Work item | Scan the data below and pick out the lines containing the word "agent".

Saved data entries
----------

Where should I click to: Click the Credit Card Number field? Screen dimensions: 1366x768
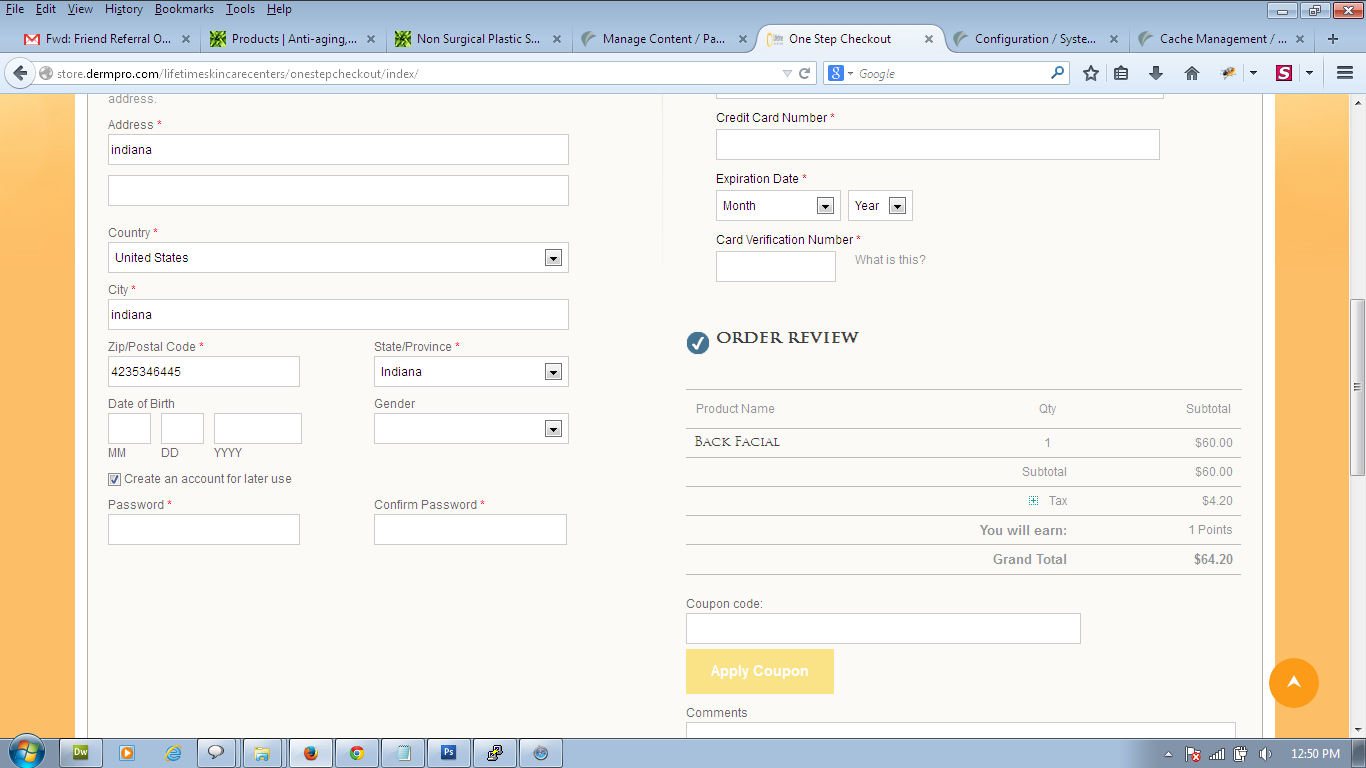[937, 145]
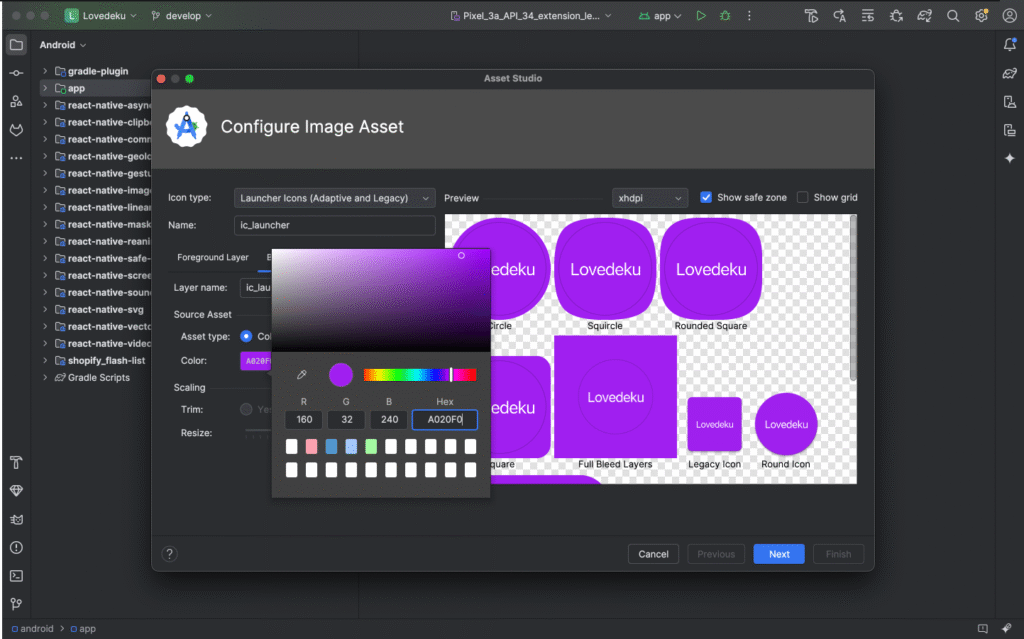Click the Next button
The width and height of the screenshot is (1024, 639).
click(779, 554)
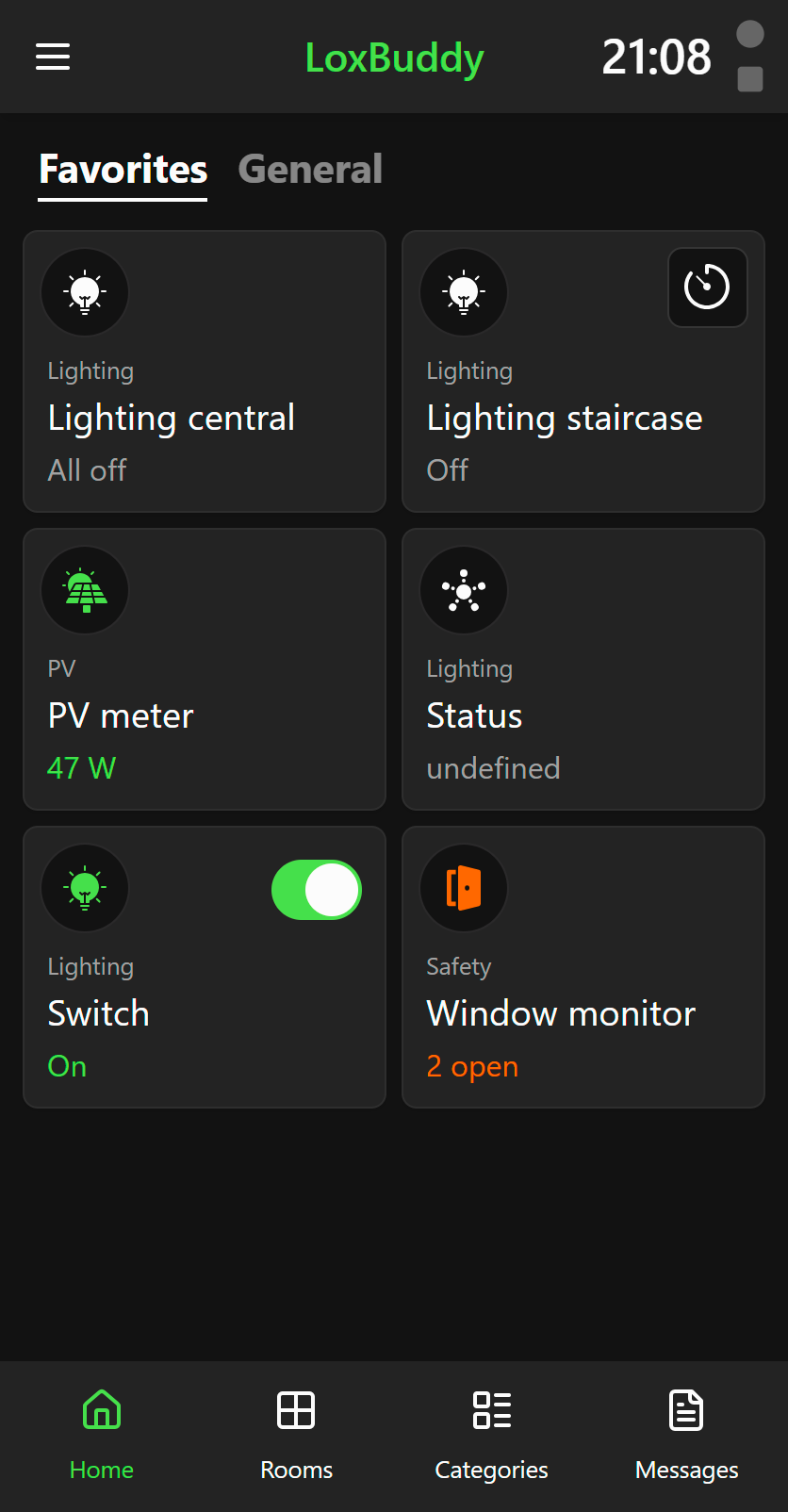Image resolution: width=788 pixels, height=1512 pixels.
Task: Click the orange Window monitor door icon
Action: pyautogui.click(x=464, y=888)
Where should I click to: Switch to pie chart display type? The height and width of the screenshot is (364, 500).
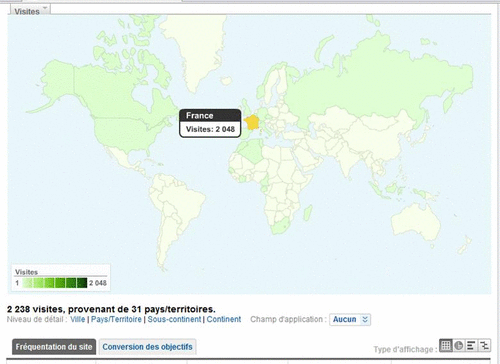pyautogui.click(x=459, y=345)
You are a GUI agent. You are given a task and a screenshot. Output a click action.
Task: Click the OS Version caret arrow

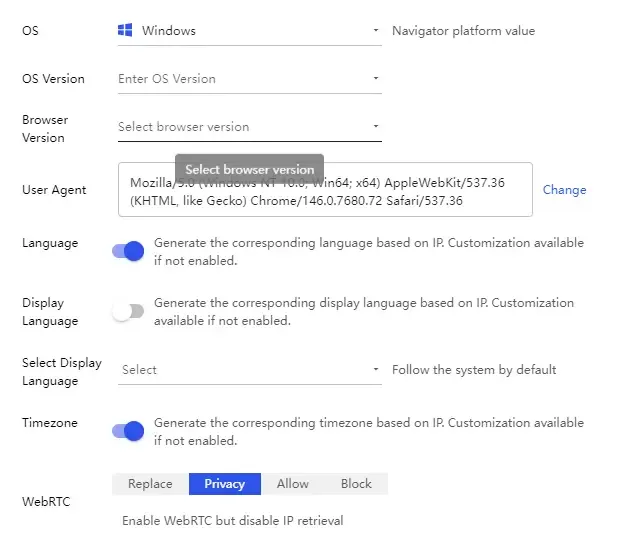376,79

----------

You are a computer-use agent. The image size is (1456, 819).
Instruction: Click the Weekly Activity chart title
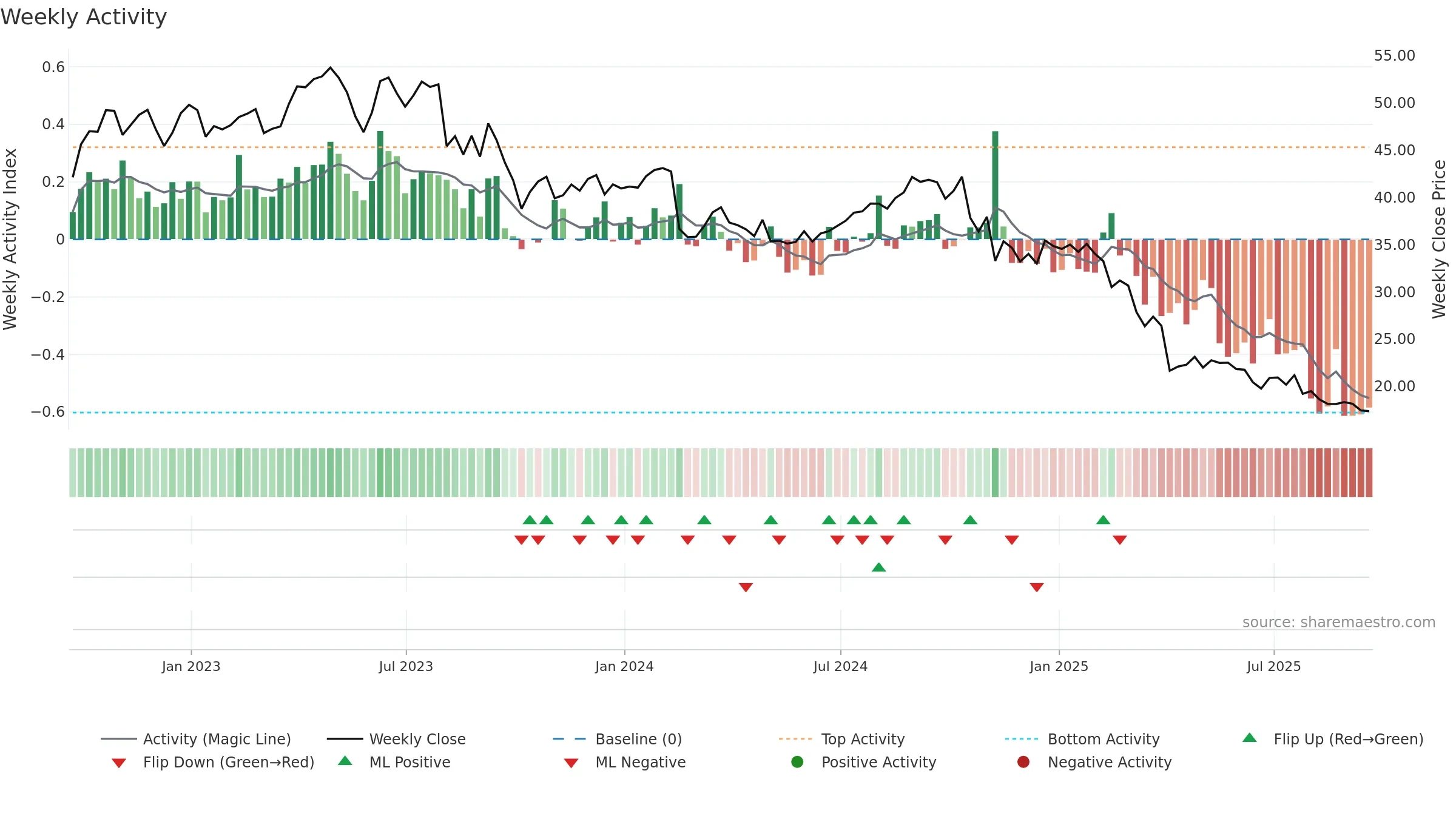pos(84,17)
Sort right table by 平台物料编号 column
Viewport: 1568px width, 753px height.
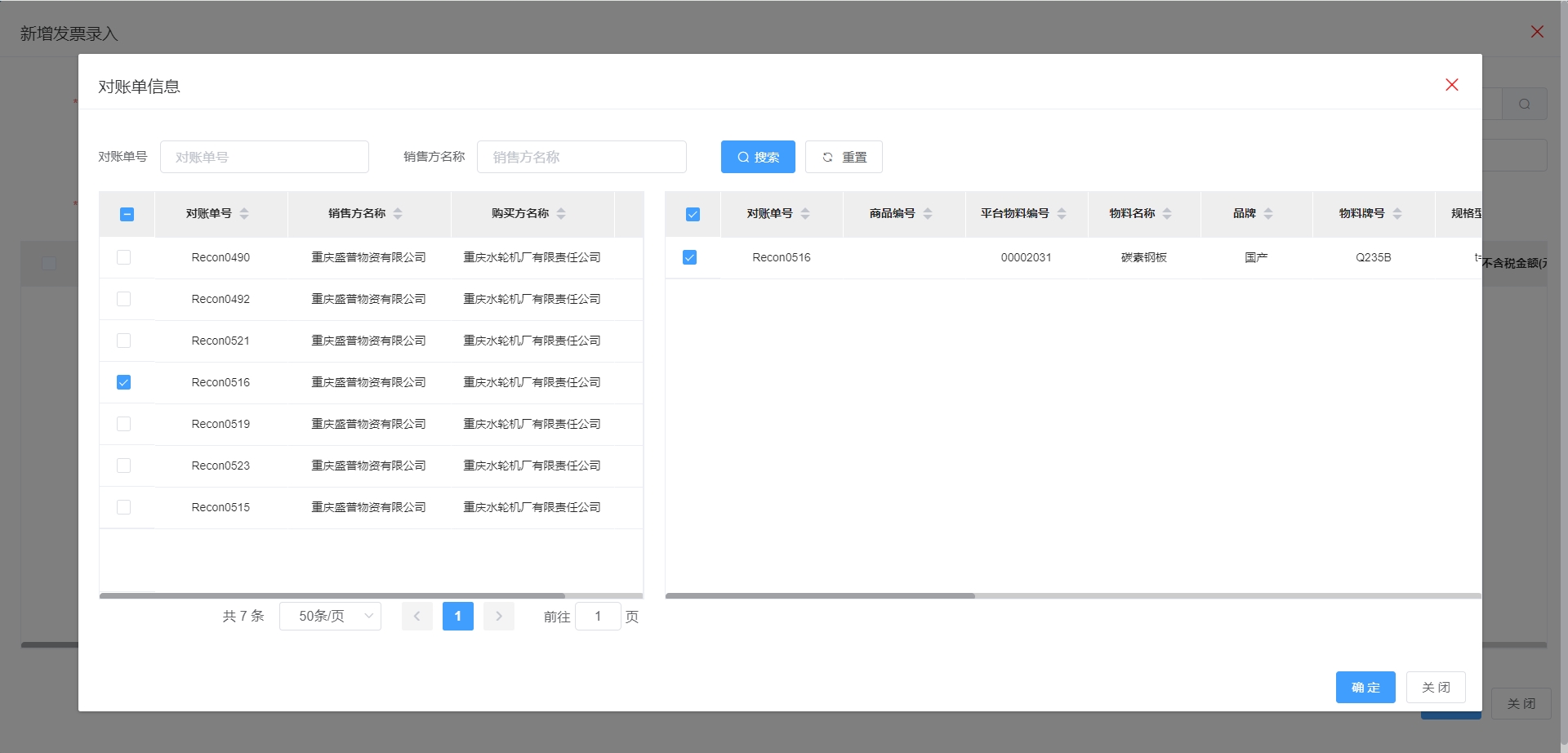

----------

Problem solution |
You are a GUI agent. You are given a task and a screenshot. Output a click action.
You are a computer-use agent. The image size is (1456, 819).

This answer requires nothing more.